Visualized publishing day vs popularity

Visualized article categories vs popularity distribution

  1. Feature Engineering

Log-transform applied to skewed numerical columns

Kept sentiment-related features unchanged

Dropped unsupported columns (URL, timedelta)

  1. Train–Test Split train_test_split(data[features], data['shares'], test_size=0.25, random_state=0)

  2. Models Trained

Random Forest Classifier

Bernoulli Naive Bayes

k-Nearest Neighbors

Support Vector Machine (RBF kernel)

Results Model Accuracy Random Forest 0.6649 KNN 0.6070 Naive Bayes 0.5924 SVM (RBF, probability=True) ~0.63 (varies by run)

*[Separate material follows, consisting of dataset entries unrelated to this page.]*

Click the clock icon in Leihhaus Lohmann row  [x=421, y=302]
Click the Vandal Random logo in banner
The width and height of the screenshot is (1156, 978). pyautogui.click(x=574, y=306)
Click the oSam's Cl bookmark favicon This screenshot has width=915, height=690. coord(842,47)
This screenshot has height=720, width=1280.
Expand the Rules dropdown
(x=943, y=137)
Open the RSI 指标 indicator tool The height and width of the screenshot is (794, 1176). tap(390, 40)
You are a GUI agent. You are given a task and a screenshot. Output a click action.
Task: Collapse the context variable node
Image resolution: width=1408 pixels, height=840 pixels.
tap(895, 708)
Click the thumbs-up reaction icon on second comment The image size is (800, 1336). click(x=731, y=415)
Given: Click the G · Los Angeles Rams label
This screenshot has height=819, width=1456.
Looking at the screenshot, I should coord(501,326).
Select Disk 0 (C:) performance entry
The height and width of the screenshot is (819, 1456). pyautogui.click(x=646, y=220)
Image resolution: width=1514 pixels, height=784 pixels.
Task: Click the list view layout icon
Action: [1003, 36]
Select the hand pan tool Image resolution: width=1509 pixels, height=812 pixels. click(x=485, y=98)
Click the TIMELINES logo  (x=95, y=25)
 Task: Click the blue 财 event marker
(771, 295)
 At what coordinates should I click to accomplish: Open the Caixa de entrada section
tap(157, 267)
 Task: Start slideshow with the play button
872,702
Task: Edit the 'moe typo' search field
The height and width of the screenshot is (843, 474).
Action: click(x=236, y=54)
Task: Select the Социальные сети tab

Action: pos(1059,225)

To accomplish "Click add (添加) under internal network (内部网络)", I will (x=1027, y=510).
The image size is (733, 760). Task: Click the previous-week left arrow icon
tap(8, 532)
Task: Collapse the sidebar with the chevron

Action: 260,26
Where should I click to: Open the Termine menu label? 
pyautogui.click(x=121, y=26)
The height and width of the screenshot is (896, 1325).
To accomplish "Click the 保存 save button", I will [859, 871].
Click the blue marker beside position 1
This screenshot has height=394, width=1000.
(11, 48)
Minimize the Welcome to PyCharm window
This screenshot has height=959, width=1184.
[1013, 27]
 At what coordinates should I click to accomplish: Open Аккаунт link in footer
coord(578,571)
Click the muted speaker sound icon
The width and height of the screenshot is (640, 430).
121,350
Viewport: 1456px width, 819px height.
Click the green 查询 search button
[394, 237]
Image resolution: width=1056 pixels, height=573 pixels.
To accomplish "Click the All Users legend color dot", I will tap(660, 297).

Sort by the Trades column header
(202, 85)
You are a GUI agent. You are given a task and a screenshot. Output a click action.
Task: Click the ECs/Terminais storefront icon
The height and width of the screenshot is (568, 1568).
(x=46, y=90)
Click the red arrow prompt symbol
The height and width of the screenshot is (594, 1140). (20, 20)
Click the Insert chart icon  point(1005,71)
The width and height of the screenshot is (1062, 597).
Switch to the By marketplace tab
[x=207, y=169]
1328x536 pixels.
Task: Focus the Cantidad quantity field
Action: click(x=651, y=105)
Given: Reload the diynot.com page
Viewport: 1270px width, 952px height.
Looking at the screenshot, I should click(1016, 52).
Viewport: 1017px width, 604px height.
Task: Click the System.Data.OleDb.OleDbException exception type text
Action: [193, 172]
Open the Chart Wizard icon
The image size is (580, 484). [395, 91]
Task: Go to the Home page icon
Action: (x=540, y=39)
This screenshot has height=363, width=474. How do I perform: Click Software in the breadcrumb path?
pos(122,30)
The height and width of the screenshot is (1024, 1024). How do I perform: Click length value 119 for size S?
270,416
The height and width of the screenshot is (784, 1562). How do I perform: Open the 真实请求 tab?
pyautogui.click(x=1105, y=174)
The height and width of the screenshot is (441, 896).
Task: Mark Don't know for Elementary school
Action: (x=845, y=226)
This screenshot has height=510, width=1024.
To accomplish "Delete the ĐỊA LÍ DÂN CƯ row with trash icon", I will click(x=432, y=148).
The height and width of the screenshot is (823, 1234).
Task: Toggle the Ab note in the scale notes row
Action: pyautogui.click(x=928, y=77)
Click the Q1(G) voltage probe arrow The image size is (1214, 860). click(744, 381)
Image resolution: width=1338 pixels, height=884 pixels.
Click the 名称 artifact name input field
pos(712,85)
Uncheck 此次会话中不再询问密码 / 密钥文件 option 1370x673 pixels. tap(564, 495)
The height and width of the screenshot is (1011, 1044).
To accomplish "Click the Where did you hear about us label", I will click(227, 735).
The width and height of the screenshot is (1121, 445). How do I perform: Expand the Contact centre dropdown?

Conclusion: Random Forest offers the best performance without heavy tuning.

Tools & Libraries

Python

pandas, numpy

seaborn, matplotlib

scikit-learn

Next Improvements

Hyperparameter tuning (GridSearchCV)

XGBoost for higher accuracy

Balanced dataset handling

Advanced NLP-based embeddings (TF-IDF on title/content)


✅ README 2 — Avazu / CTR Prediction Project (Your First Code Block)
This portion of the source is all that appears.